Les dehors de ce palais du côté du port, n'ont rien de remarquable que le kiosc ou pavillon, qui est vis-à-vis de Galata ; ce pavillon est soutenu par douze colonnes de marbre ; il est lambrissé, peint à la persienne et richement meublé. Le grand - seigneur y vient quelquefois pour avoir le plaisir de remarquer ce qui se passe dans le port, ou pour s'embarquer lorsqu'il veut se promener sur le canal.

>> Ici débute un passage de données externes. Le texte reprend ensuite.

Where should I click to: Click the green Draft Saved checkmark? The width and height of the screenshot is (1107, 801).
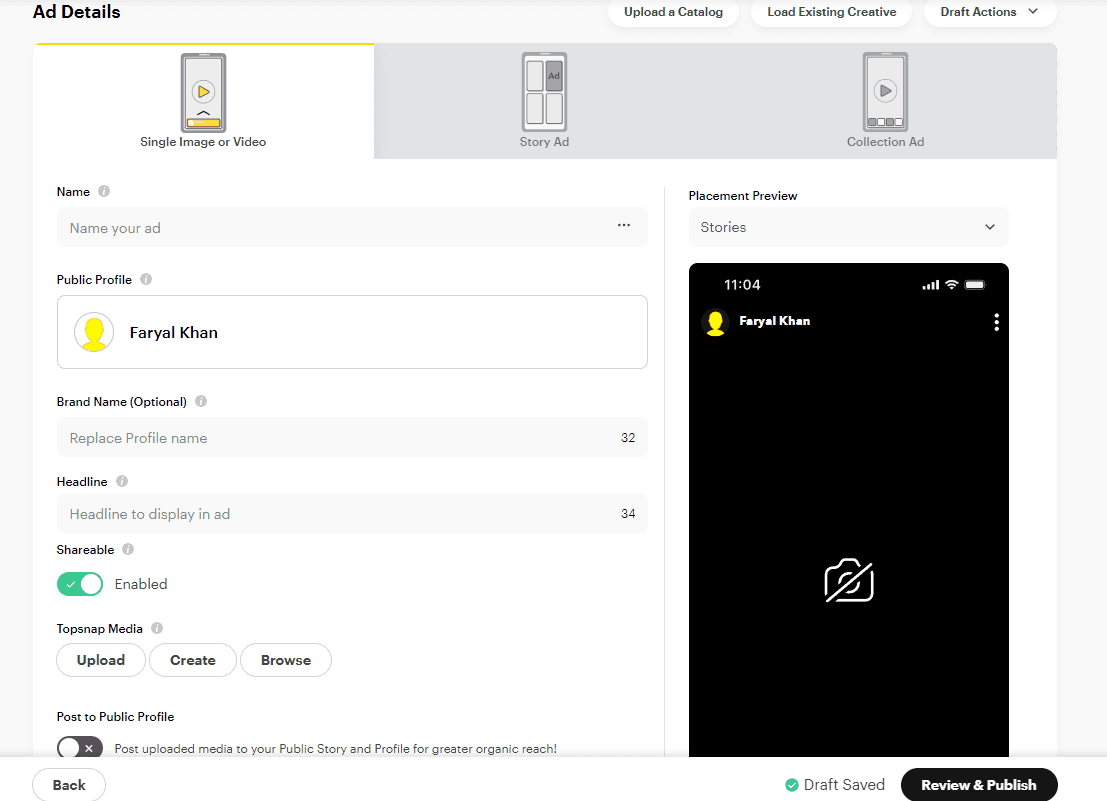click(x=793, y=784)
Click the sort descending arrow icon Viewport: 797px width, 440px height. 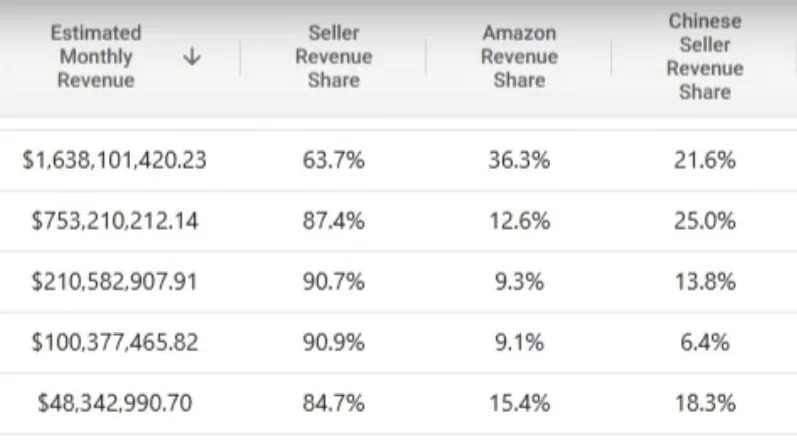tap(192, 56)
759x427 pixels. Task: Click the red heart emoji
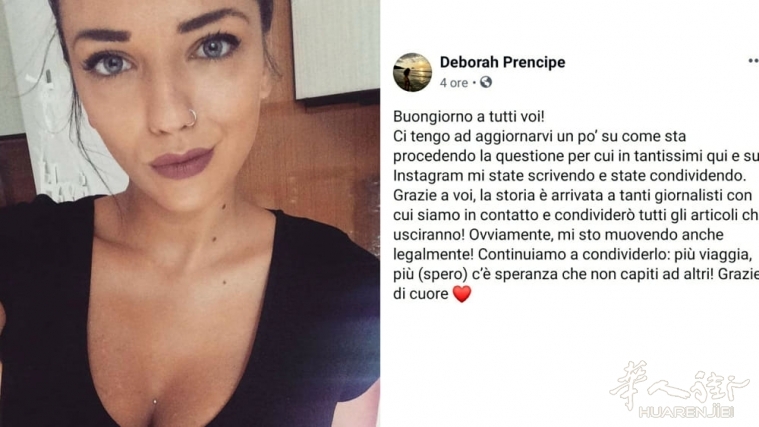(x=461, y=294)
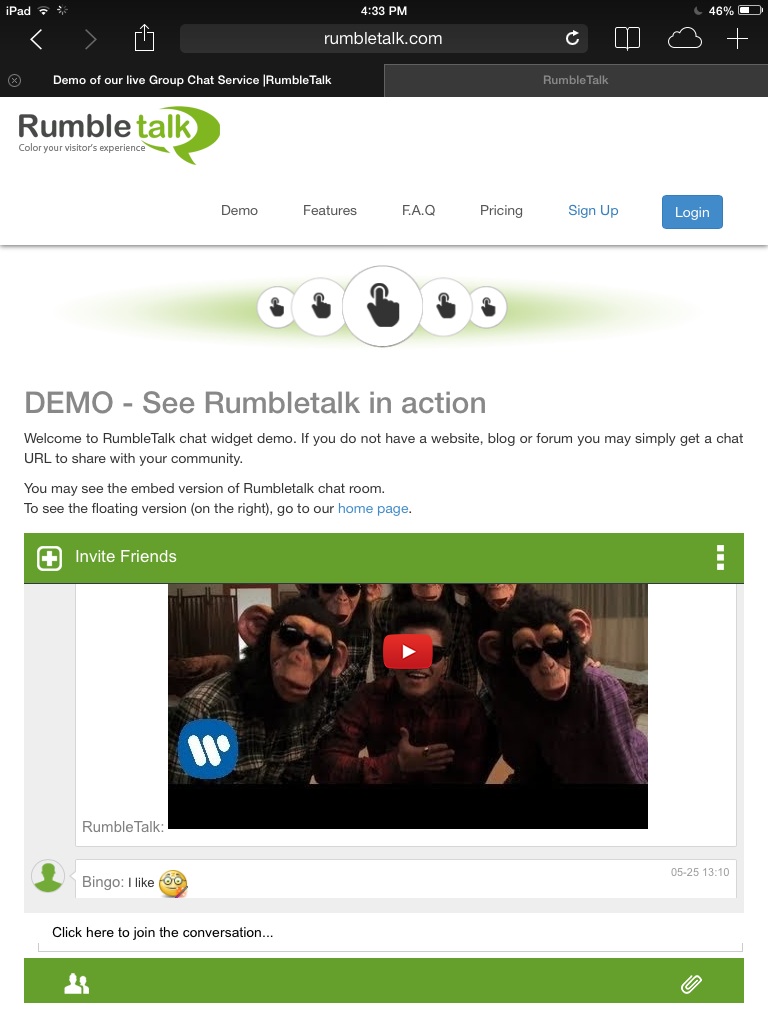Image resolution: width=768 pixels, height=1024 pixels.
Task: Play the embedded YouTube video
Action: [408, 651]
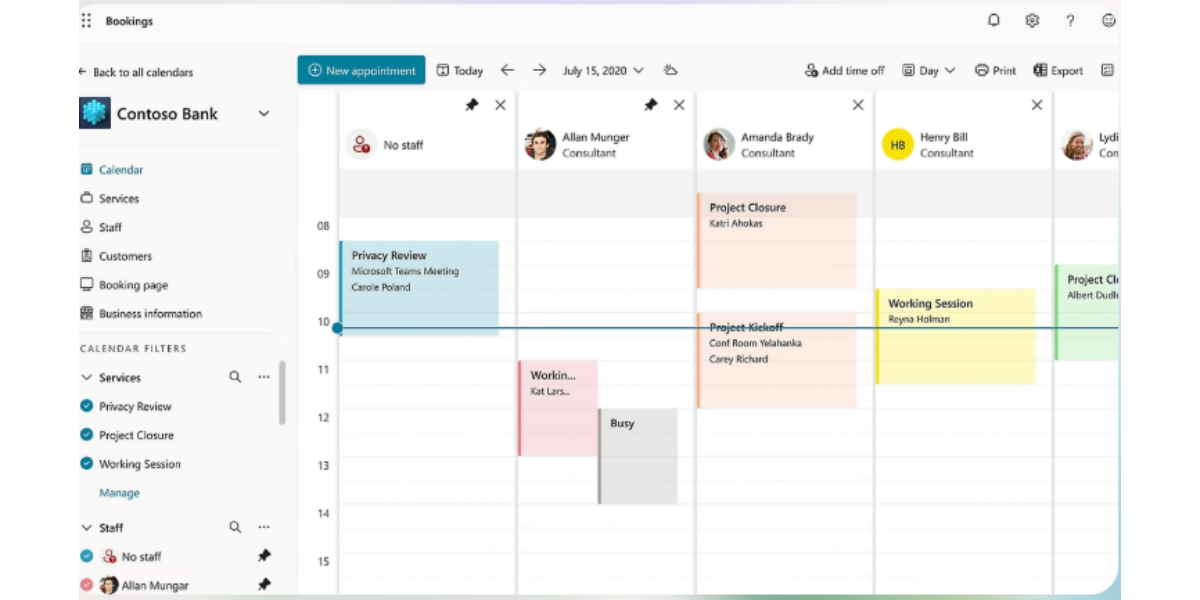Image resolution: width=1200 pixels, height=600 pixels.
Task: Open the July 15, 2020 date picker dropdown
Action: coord(600,70)
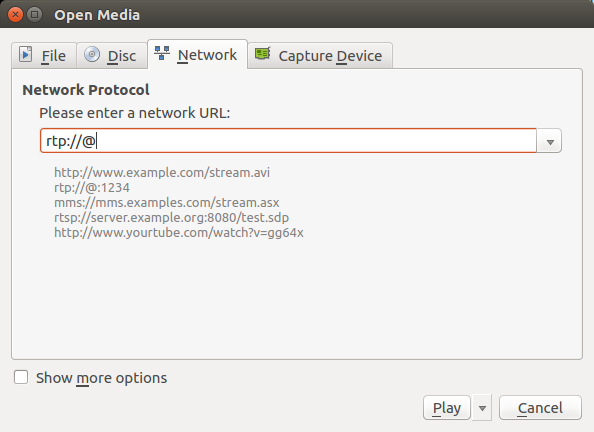
Task: Click the youtube watch example URL text
Action: coord(179,233)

Le pavillon qui est du côté du Bosphore, est plus élevé que celui du port, et il est bâti sur des arcades qui soutiennent trois salons terminés par des dômes dorés. Le prince s'y vient divertir avec ses femmes et ses muets : tous ces quais sont couverts d'artillerie, mais sans affuts ; la plupart des canons sont braqués à fleur d'eau ; le plus gros qui est celui qui obligea, dit - on, Babylone à se rendre au sultan Mourat, est par distinction dans une loge particulière. Cette artillerie fait grand plaisir aux Mahométans ; car on la tire pour les avertir que le carême est fini, et qu'il ne faut plus jeuner : on la décharge aussi les jours de réjouissance, et pour les conquêtes des sultants ou de leurs généraux.
Telle est la description qu'a donné Tournefort du serrail et de ses dépendances. La paresse asiatique rend de tels palais des lieux de délices pour tous les hommes de la cour du prince ; des gens qui ne craignent que le travail, peuvent trouver leur bonheur dans des lieux où l'on n'a rien à faire. Mais quels peuvent être les plaisirs et les amusements des femmes du sultan, qui sont à jamais enfermées dans ces sortes de prisons ? On est dispensé d'en rien savoir, puisque ces dames ne tombent pas plus sous les sens d'aucun étranger, que si elles étaient des esprits purs. Ces beautés rares de Mengrélie et de Georgie ne sont faites que pour amuser le sultan, et pour faire enrager les eunuques. Tous les gouverneurs des provinces font à l'envi présent au grand - seigneur, des plus belles personnes de l'empire, non-seulement pour lui plaire, mais pour tâcher de se faire des créatures dans le palais, qui puissent les avancer. Ce n'est point la naissance qui règle les prérogatives des filles que leur sort conduit dans le serrail, c'est leur beauté, au goût du grand-seigneur, qui peut faire leur fortune. Ainsi la fille d'un berger peut devenir sultane favorite, et l'emporter sur cent autres que le sultan juge à-propos de négliger.
Après sa mort les femmes qu'il a daigné honorer de ses caresses, et les filles majeures passent dans le vieux serrail de Constantinople où elles sechent de langueur. Le vieux serrail qui est proche de la mosquée du sultan Bajazet, fut bâti par Mahomet II. On y confine ces pauvres femmes ou filles pour y pleurer tout à loisir la mort du prince ou celle de leurs enfants, que le nouveau sultan fait quelquefois étrangler. Ce serait un crime de pleurer dans le serrail où loge l'empereur ; au contraire chacun s'empresse d'y témoigner de la joie pour son avénement à l'empire. Les plus jeunes filles sont quelquefois réservées pour lui, ou mariées à des pachas qui les recherchent, au refus du sultan. Quoi qu'il en sait, comme c'est un crime de voir celles qui restent dans le palais, il ne faut point compter sur tout ce qu'on en a écrit ; quand même on pourrait trouver le moyen d'y entrer un seul instant, qui est - ce qui voudrait mourir pour un coup d'oeil si mal employé ? Tout ce qu'on peut penser de mieux, c'est de regarder les sultanes favorites comme les moins malheureuses esclaves qui soient au monde. Mais de combien la liberté est-elle préférable à un si faible bonheur ! (D.J.)